Fulacht fia, Meengorman, Co. Cork
Co. Cork |
Settlement Sites
Sitting quietly in a field beside a stream in Meengorman, County Cork, is a low oval mound that most walkers would pass without a second glance.
It measures roughly ten and a half metres east to west and nearly nine metres north to south, rising only half a metre above the surrounding pasture. What fills it is not earth or stone rubble in any ordinary sense, but burnt and fire-cracked material, the accumulated debris of repeated heating. That is what makes it unusual: this is a fulacht fia, a type of prehistoric cooking site found in great numbers across Ireland, typically identified by precisely this kind of dark, scorched mound beside a water source. The standard interpretation is that stones were heated in a fire, then dropped into a water-filled trough to bring it to a boil, and the shattered, spent stones were discarded into a heap over time. The mound at Meengorman is that heap.
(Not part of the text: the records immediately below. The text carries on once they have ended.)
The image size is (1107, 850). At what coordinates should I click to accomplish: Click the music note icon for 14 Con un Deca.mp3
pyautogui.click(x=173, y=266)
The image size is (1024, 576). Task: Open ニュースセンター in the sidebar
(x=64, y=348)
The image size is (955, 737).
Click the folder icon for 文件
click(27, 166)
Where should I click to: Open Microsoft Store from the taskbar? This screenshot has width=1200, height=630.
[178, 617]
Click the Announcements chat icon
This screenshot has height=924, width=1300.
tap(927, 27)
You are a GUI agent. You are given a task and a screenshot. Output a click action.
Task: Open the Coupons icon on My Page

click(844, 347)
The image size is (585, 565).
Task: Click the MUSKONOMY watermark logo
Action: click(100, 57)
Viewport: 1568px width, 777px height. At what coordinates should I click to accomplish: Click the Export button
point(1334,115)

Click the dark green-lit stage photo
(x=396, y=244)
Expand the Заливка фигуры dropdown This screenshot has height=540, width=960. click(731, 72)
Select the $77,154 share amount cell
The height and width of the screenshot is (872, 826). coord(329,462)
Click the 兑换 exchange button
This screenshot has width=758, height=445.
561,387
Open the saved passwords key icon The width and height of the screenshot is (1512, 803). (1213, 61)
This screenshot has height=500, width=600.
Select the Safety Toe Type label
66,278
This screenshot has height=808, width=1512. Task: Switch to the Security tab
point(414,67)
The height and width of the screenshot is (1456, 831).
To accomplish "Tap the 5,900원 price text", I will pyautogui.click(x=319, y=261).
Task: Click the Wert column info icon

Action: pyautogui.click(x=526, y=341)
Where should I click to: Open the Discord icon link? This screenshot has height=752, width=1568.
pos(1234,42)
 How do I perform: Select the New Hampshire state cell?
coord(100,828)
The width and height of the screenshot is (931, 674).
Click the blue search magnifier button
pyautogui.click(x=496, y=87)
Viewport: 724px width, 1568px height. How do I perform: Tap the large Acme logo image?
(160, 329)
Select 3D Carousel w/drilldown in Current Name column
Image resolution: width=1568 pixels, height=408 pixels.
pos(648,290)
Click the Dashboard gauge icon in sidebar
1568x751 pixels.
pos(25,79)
The site may be the same one noted by a researcher named Bowman in 1934, who recorded a fulacht fiadh on land belonging to a P. Cotter in the area. If so, the mound has been sitting in the same pasture, beside the same stream, for at least ninety years of modern record-keeping, and a very great deal longer before that. Fulachtaí fia are generally associated with the Bronze Age, though some examples have earlier or later dates, and their precise function has been debated, with cooking, bathing, and textile processing all proposed at various sites. This particular example adds little to that debate on its own, but its modest dimensions and streamside position are entirely typical of the form.